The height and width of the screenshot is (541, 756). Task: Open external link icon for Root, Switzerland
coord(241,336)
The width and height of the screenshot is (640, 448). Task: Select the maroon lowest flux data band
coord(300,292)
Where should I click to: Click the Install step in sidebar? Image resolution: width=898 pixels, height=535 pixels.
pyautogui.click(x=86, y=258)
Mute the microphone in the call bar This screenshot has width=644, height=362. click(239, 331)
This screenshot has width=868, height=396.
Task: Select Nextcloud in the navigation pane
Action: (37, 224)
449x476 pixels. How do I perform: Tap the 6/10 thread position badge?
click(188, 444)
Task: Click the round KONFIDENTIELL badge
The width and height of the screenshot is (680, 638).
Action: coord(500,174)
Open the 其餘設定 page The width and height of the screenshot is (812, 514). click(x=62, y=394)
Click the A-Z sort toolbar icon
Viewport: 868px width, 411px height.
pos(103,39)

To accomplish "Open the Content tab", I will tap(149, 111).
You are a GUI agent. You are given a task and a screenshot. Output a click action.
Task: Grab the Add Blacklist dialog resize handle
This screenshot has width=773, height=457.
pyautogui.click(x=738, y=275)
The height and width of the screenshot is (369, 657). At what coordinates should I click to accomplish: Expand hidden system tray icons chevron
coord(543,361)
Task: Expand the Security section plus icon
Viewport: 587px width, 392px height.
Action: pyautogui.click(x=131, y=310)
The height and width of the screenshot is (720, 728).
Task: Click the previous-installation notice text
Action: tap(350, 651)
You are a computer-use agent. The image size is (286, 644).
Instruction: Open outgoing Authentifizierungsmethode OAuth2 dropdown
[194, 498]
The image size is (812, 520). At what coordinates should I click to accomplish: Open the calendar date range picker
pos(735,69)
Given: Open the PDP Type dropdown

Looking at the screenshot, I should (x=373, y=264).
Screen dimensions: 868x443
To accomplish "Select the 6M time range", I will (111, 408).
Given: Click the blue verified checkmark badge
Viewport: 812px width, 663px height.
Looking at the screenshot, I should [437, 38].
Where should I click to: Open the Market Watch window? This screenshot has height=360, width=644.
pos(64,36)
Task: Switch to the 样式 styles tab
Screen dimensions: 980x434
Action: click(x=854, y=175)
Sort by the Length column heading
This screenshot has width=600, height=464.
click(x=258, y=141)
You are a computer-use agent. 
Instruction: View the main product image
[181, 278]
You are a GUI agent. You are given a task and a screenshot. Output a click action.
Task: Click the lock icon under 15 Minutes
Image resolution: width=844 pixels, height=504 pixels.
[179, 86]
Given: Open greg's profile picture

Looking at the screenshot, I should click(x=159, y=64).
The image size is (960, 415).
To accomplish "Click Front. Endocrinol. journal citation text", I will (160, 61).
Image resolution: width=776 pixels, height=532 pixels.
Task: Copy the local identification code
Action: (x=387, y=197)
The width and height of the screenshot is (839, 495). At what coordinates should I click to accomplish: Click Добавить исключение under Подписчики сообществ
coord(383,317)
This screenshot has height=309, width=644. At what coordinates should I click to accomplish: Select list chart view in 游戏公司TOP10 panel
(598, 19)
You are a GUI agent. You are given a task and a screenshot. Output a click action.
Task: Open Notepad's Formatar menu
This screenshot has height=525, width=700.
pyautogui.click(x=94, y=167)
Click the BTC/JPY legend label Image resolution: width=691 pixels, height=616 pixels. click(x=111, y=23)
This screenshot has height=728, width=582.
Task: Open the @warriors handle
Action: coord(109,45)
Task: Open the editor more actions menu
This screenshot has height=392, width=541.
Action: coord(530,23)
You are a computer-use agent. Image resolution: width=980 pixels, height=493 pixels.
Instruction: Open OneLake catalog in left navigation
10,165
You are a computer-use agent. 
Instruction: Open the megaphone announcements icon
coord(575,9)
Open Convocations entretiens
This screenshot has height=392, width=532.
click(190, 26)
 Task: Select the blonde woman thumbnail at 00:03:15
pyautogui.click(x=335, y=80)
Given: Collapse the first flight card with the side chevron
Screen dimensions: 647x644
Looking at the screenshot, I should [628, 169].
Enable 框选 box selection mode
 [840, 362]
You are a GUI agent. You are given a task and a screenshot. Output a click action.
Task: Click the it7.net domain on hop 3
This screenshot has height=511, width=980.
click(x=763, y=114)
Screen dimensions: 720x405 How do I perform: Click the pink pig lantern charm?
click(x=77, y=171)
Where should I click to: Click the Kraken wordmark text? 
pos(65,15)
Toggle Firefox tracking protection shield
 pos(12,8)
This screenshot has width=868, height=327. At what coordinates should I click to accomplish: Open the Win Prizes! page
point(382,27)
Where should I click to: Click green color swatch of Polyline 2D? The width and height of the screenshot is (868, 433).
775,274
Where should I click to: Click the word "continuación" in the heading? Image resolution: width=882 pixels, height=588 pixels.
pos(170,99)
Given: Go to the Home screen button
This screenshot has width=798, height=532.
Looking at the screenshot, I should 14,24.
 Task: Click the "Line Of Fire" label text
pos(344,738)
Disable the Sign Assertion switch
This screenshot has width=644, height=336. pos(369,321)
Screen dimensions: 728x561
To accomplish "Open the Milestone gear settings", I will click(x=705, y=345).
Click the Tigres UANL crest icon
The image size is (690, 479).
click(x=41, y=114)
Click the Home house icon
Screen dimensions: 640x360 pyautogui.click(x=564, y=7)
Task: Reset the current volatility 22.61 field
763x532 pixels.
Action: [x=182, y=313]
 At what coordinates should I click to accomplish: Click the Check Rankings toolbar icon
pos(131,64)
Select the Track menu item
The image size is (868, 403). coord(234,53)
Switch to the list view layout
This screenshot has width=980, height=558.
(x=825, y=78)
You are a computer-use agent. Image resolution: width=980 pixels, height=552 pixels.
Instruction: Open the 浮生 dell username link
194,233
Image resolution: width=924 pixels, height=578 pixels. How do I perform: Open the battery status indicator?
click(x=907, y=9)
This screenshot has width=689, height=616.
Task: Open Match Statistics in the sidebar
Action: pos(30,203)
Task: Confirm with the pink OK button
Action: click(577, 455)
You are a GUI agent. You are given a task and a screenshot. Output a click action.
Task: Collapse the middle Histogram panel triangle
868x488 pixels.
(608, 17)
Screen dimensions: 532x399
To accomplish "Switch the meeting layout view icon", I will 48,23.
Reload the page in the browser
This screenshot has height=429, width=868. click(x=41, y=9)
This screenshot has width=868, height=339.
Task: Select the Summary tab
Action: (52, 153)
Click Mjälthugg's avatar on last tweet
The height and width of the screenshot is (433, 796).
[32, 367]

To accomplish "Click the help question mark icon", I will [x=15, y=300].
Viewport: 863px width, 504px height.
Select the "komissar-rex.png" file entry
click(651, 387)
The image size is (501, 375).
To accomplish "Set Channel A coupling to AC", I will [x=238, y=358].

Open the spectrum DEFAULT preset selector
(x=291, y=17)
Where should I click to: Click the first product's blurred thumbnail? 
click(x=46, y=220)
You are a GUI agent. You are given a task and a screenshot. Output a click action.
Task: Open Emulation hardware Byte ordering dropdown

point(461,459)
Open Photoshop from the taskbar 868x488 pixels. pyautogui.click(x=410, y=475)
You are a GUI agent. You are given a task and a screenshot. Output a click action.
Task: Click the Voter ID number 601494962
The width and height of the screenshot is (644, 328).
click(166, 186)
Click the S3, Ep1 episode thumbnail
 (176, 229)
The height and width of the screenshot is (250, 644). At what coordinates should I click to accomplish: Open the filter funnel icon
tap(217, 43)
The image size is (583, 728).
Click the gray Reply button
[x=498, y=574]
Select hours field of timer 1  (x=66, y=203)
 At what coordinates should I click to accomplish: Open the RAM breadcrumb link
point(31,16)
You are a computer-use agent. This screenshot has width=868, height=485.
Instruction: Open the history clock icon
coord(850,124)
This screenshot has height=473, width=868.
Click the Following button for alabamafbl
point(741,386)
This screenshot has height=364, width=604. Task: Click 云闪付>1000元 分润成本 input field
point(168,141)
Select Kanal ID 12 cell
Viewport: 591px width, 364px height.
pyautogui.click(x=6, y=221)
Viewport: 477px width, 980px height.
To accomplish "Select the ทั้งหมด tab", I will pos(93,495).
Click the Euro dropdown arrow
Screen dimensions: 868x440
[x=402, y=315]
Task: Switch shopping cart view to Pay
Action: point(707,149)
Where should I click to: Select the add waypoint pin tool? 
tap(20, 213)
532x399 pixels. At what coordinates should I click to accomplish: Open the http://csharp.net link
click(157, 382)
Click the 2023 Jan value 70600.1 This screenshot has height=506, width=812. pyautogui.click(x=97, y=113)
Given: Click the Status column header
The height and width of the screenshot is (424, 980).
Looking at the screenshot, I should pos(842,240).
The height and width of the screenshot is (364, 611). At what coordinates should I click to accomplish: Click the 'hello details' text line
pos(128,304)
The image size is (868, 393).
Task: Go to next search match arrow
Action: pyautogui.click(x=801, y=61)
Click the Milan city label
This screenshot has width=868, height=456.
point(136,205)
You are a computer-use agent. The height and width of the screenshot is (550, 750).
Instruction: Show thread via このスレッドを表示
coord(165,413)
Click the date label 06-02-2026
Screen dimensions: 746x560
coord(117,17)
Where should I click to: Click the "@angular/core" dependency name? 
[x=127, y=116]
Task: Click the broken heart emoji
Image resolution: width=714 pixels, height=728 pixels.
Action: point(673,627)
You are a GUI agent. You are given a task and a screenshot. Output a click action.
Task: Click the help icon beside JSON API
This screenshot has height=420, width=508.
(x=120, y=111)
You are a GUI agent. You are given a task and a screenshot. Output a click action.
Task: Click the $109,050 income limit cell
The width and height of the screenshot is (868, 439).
-.-.-
**WHAT YOU ARE ASKED TO DO**
What you return must be the line that contains "This screenshot has height=420, width=508." followed by every remaining line of the material, all exactly as written and nothing more.

**SOLUTION**
This screenshot has height=420, width=508.
(x=120, y=111)
You are a GUI agent. You are given a task and a screenshot. Output a click action.
Task: Click the $109,050 income limit cell
The width and height of the screenshot is (868, 439).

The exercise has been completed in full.